The reply to the records below should contain exactly the lines from the line with "For every named" through the line with "Alblasserdamsnieuws (316, 1251)", and nothing besides.

*** DATASET RECORDS ***

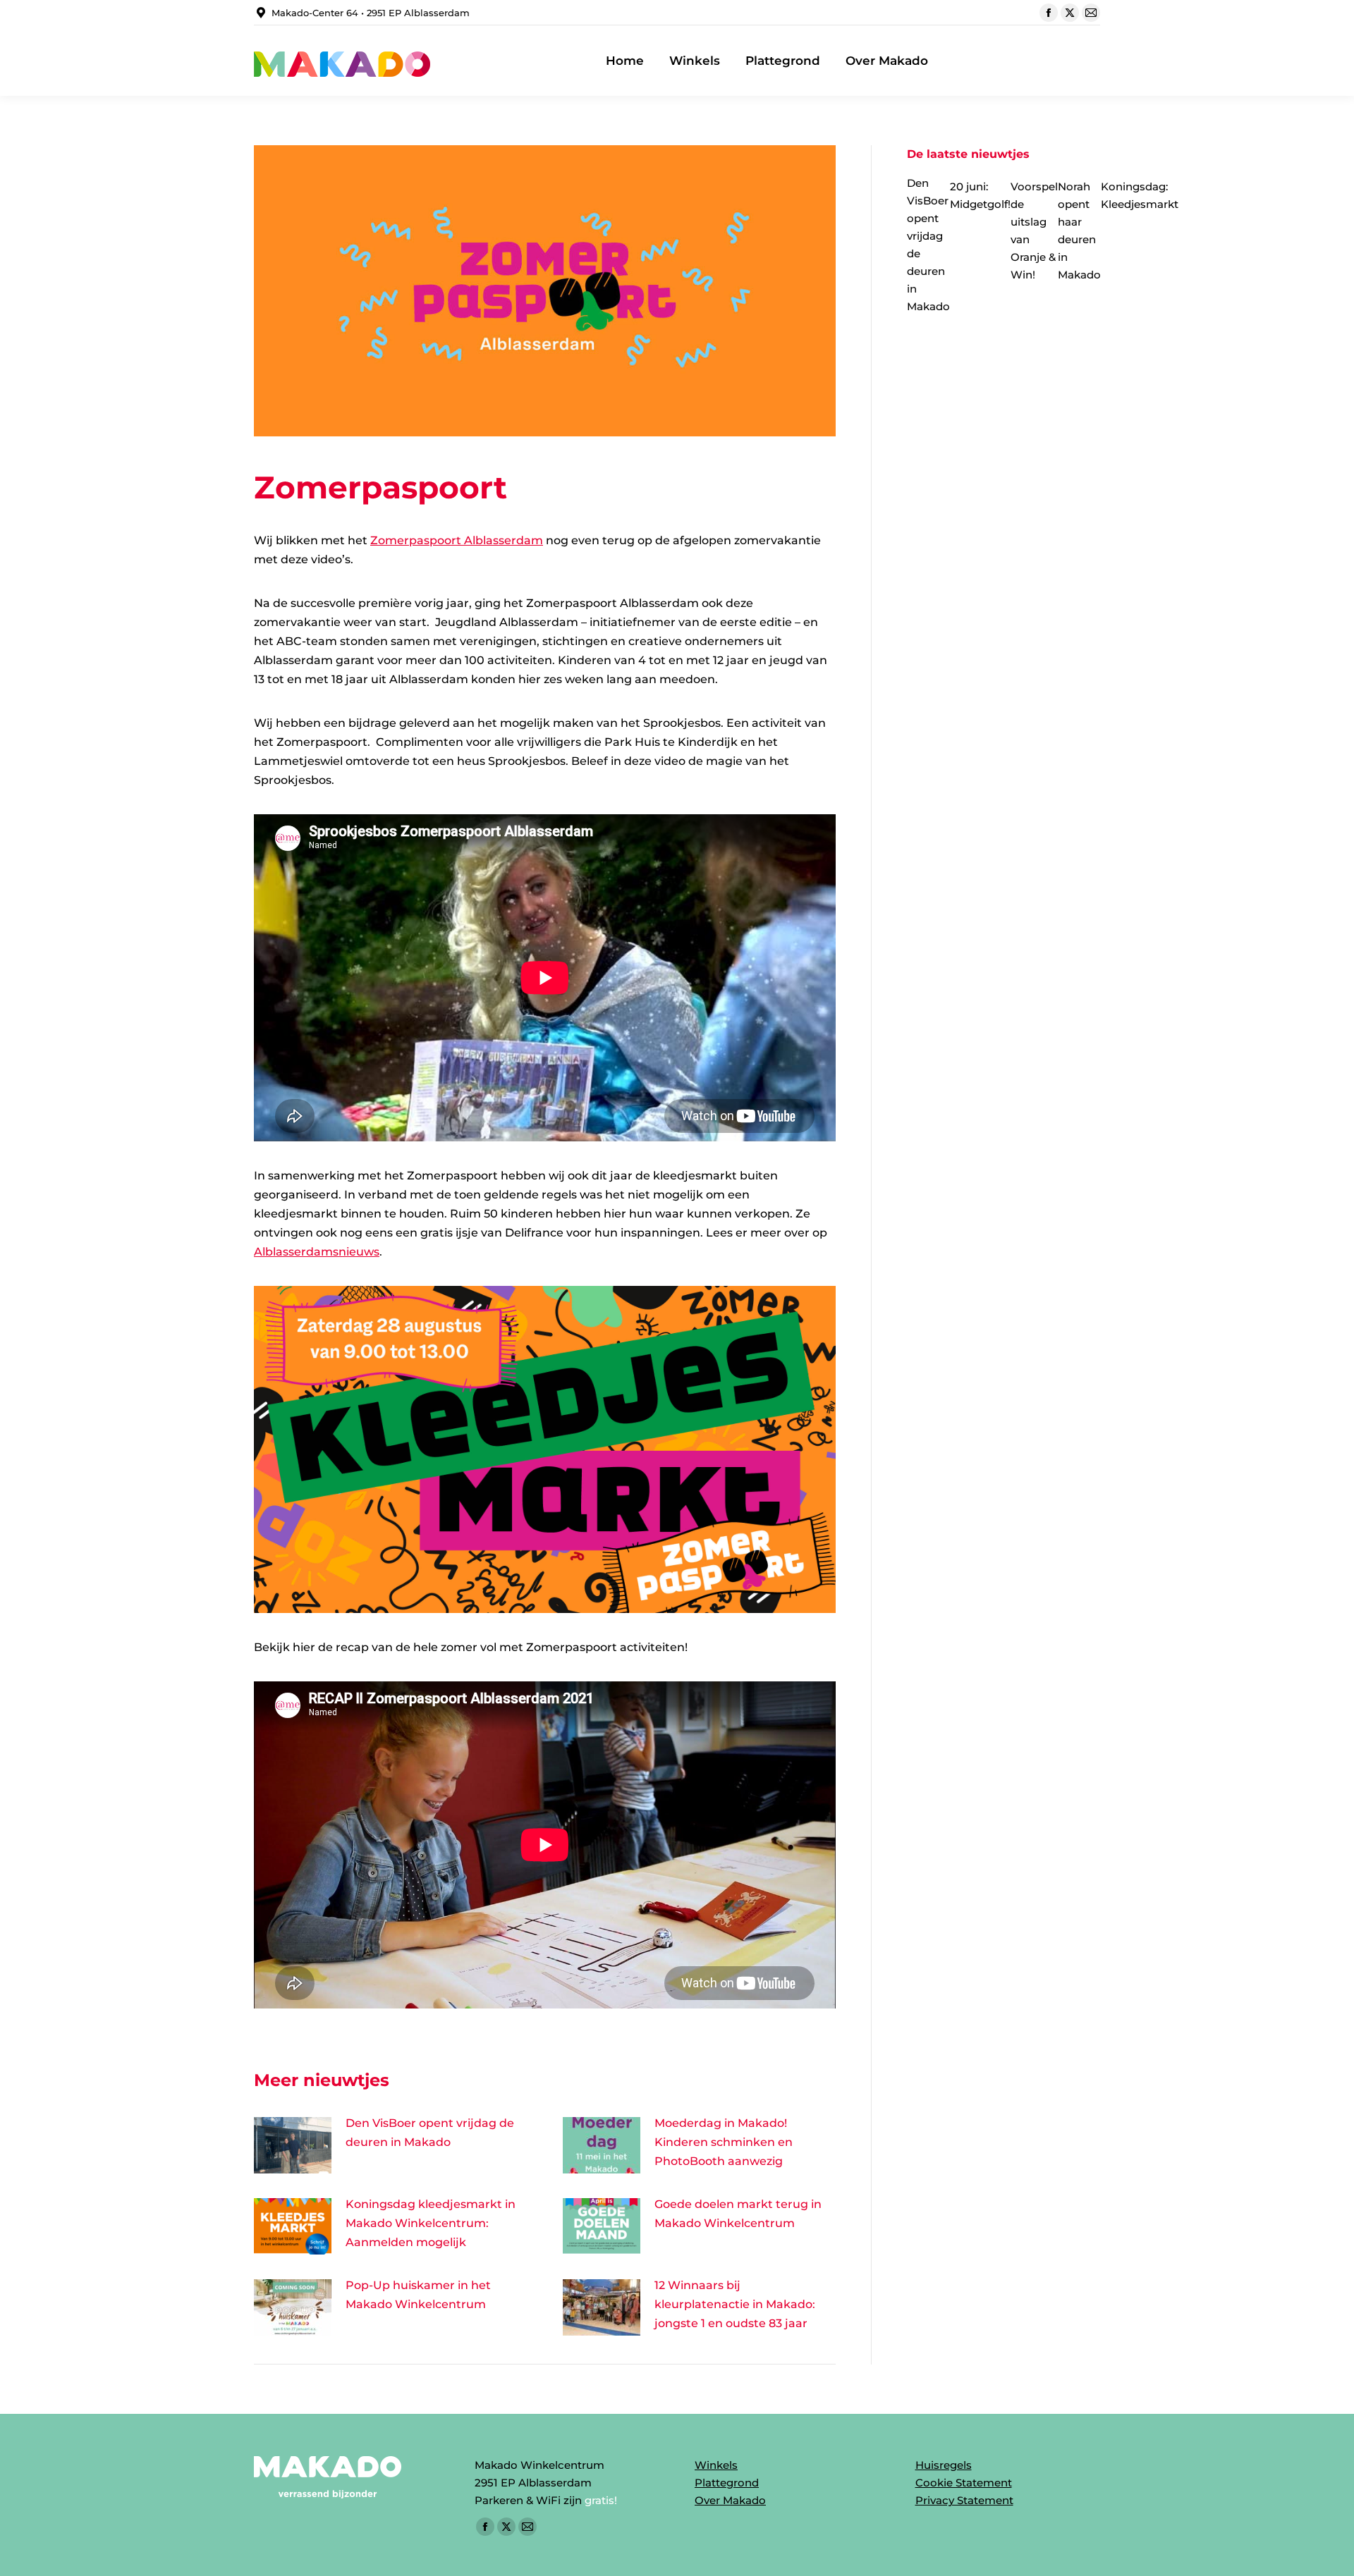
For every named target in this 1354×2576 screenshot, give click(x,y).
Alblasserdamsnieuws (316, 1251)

*** End of DATASET RECORDS ***
*** DATASET RECORDS ***

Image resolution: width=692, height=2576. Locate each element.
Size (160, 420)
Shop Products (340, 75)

*** End of DATASET RECORDS ***

# ANSWER SECTION
For every named target in this 1354×2576 screenshot, give click(x,y).
Alblasserdamsnieuws (316, 1251)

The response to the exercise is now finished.